» **必要な作業**
(a) 「モナリザの想い出」の紹介文について、次の問いに答えてください。
(i) 聡子はテキサスを何だと思い込みましたか。
(ii) 村松はどんな容疑で藤堂チームにマークされていましたか。
(iii) 『モナ・リザ』を歌って大ヒットさせたのは誰ですか。
(b) 「モナリザの想い出」の紹介文を、最後の文のあとから引き継いで書き進めてください。

» **出典**
..............................
☆第153話『モナリザの想い出』
(1975.6.20.OA/脚本=小川 英&田波靖男/監督=児玉 進)
当時、空前のブームを巻き起こした絵画「モナ・リザ」をモチーフにした、テキサス刑事(勝野 洋)の純愛ストーリー。ナット・キング・コールの歌唱で大ヒットした『モナ・リザ』のメロディも効果的に使われてます。
藤堂チームが収賄容疑でマーク中の土木公団局長=村松(根上 淳)は画廊を経営しており、そこで張り込んでたテキサスが、ひょんな事から村松の一人娘=聡子(藍とも子)と親しくなります。
村松が今は亡き妻をモデルに描いた肖像画に、聡子の面影を感じて見入ってるテキサスを、彼女は貧乏画家だと思い込みます。どっからどう見ても体育会系なんだけどw
村松の尻尾がなかなか掴めず苦戦中とあって、ボス(石原裕次郎)はそのまま貧乏画家になりすまして聡子に接近するよう、テキサスに命じます。
出逢った時から既に惹かれ合ってるテキサスと聡子は、みるみる親密さを増していき、手を繋いでデートする仲になっちゃう。
もちろん、最終的には村松を逮捕しなくちゃならないワケで、テキサスは失恋した上に「仕事のために私を騙し、利用した男」として、聡子から恨まれる羽目になっちゃいます。
..............................
» **提供資料**
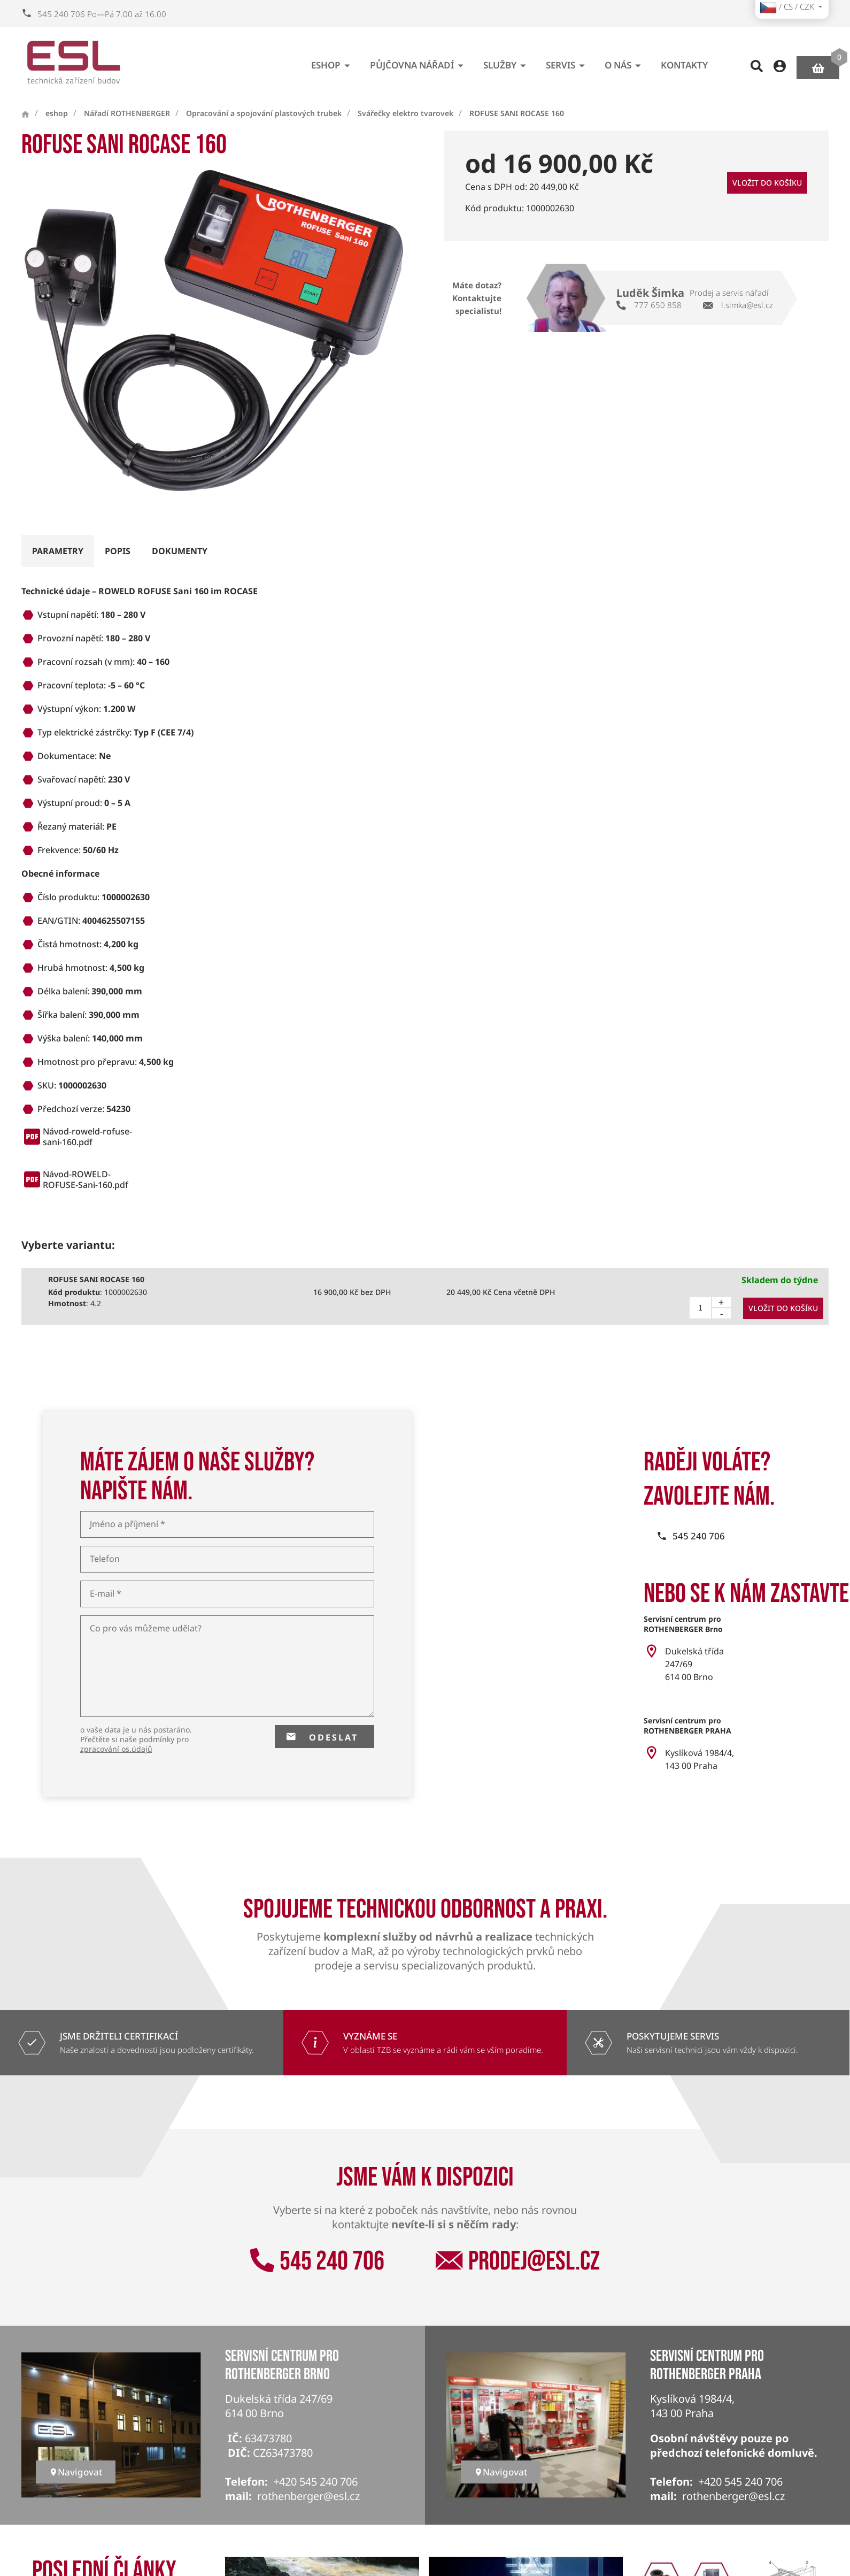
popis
..............................
» **回答一覧**
(a)
(i) 聡子はテキサスを貧乏画家だと思い込みました。
(ii) 村松は収賄容疑でマークされていました。
(iii) ナット・キング・コールです。

(b)
だけど、マカロニ(萩原健一)がその試練を味わった『愛するものの叫び』やジーパン(松田優作)の『新宿に朝は来るけれど』は、いずれも好きになった彼女が殺人犯だった!という、あまりに救いようのないバッドエンドでした。
それに比べればテキサスの場合、まだ一般的な失恋に近い感覚で、だからこそ私はガキンチョ時代、このエピソードを観て号泣したもんですw
大人になった今観ると、前述の通りマカロニやジーパンに比べると甘い話なもんで、若い時ほど心は動かないですね。
「胸がキュウっと痛いか? 若い時にはよくあるもんだ」
ラストシーンでテキサスにかけたボスの言葉がコレですからねw
高視聴率によりマイルド化せざるを得なかったのかも知れないし、テキサス=勝野洋さんの純朴なキャラクターが、自然にそうさせた側面もあるでしょう。
山さん(露口 茂)も上半身を30度傾けながら「あいつ、生まれて初めて女の子に惚れたのかも知れんな」とか言ってるしw いくらなんでも20代半ばで、純朴にも程があるw
セクシャルな匂いが完全に取り払われ、良くも悪くも『太陽にほえろ!』がファミリー向けの番組にシフトしたことが、こういう部分でも確認出来ますね。
藍とも子さんは当時21歳。モデル出身で、前年放映の『ウルトラマンレオ』が女優デビュー作。映画『メカゴジラの逆襲』等、特撮ファンに馴染み深い女優さんです。
刑事ドラマにも数多くゲスト出演されており、特に『太陽にほえろ!』は通算5回と、恐らく最多出演作じゃないでしょうか?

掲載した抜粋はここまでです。